"Words crack and break . . . will not stay in place." (T. S. Eliot)
Here's what I wrote prior to Obama's Tuesday remarks on race: I expect the usual "deep baritone filibuster," loaded with self-serving rhetoric. Rev. Wright's anti-American statements are similar to many Obama heard -- and probably internalized -- in his years at Harvard (where Michelle also attended). He will talk about his "love" for America, but I fear the country he loves is one most of us wouldn't recognize. He will discuss how he "profoundly disagrees" with some of Wright's comments, but he won't discuss exactly which ones or why precisely he dissents.
Also, I wrote the following yesterday to an important Black conservative, Lloyd Marcus, whom you'll hear a lot more about on this site: I believe in his speech Obama is going to do what he called recently the "okie dokie," an exercise in deception. In his first book, he talks basically about being ashamed of his (white) mother, whom he should be portraying as the heroine of his life story. Brought up by a white mother and white grandparents, he will somehow proclaim his expertise about the "Black experience in America." In short, he'll talk out of both sides of his mouth.
The notion that Obama "had no idea" what America-hating Rev. Wright was up to is the candidate's version of "the dog ate my homework." He's a little bit like novelist Ralph Ellison's "Invisible Man." We don't know him -- or know what he believes. We fear he may share many more beliefs with Wright than he lets on.
His wife Michelle, who apparently has spent her entire adult life being ashamed of her country, is a typical Princeton/Harvard graduate, convinced of her superiority to her countrymen and countrywomen. Her point seems to be: How can she be proud of a country which isn't run by people (Ivy-League graduates) like them? The general view is: "America is a terrible place, but if I ran it, the country would be a much better one."
Here's how Shelby Steele, of Stanford's Hoover Institution describes the "Obama phenomenon":
". . . Now, the floodlight of a presidential campaign has trained on this usually hidden corner of contemporary black life: a mindless indulgence in a rhetorical anti-Americanism as a way of bonding and of asserting one's blackness. Yet Jeremiah Wright, splashed across America's television screens, has shown us that there is no real difference between rhetorical hatred and real hatred.

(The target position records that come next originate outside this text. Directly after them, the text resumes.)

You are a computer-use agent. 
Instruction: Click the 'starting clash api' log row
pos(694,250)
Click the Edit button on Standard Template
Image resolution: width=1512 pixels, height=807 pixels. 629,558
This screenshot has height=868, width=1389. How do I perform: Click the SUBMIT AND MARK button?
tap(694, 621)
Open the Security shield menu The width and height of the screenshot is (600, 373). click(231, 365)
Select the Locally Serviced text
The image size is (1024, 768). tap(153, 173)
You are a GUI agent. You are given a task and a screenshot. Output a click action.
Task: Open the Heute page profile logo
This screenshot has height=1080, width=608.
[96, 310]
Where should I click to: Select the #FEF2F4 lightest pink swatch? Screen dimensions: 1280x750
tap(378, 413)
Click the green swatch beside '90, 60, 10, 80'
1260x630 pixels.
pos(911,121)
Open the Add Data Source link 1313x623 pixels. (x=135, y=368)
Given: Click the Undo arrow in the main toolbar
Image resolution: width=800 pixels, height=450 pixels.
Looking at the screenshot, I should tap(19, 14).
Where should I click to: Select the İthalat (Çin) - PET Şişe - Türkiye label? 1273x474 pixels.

"No matter his ultimate political fate, there is already enough pathos in Barack Obama to make him a cautionary tale. His public persona thrives on a manipulation of whites (bargaining), and his private sense of racial identity demands both self-betrayal and duplicity. His [Obama's] is the story of a man who flew so high, yet neglected to become himself."
Steele is suggesting that one reason we don't know Obama is that he doesn't know himself. Coming from faith and community traditions of Black separatism, he claims to be the man who can transcend racial polarities. He wants to become President of a country that his pastor and his fellow congregants abhor. It makes no sense.
What Shelby Steele means by "bargaining" is that Obama is making a trade with white people: in exchange for their votes and money, he'll enable them to feel good about themselves. Basically, he'll allow them to assuage their guilt over past racial sins by a single act: supporting his candidacy.
Obama is now engaged in a desperate balancing act: his long-time minister and his wife both despise their native land, America. Whether Obama disagrees with them remains uncertain.
Again, he's the Invisible Man, someone we'll never be able to pin down on his beliefs. He will "disagree" with Rev. Wright, the man who claims the U.S. government "invented HIV" to kill Blacks, but he will not disown him, as he should. The most liberal member of the Senate, Obama claims to have a special ability -- one never demonstrated -- to reach across the aisle and bridge political divides.
Is he just lying to us? Or is he truly uncertain of the contrast between what he says and what he does?
Again, we don't know Barack Obama -- and we probably never will. That's the real message of Tuesday's speech.